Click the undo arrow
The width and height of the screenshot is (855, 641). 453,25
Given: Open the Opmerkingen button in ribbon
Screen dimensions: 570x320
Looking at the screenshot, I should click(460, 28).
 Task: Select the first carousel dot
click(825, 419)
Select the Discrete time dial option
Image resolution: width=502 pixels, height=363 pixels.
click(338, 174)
---
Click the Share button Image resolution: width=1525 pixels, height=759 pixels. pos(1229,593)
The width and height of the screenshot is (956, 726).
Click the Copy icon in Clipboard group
==
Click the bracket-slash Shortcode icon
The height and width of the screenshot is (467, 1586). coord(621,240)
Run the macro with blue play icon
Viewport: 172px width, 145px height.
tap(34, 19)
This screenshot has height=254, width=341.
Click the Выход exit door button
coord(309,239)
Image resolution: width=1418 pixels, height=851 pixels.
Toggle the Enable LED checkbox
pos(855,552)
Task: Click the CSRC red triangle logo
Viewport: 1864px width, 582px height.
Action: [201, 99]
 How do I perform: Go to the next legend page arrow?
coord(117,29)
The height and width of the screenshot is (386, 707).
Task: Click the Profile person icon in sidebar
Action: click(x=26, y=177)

#### [Required work]
Retype exactly, and only, the lines above from the one where "Click the Share" occurs up to and including the one where "Click the Copy icon in Clipboard group" occurs.

#### [Answer area]
Click the Share button Image resolution: width=1525 pixels, height=759 pixels. pos(1229,593)
The width and height of the screenshot is (956, 726).
Click the Copy icon in Clipboard group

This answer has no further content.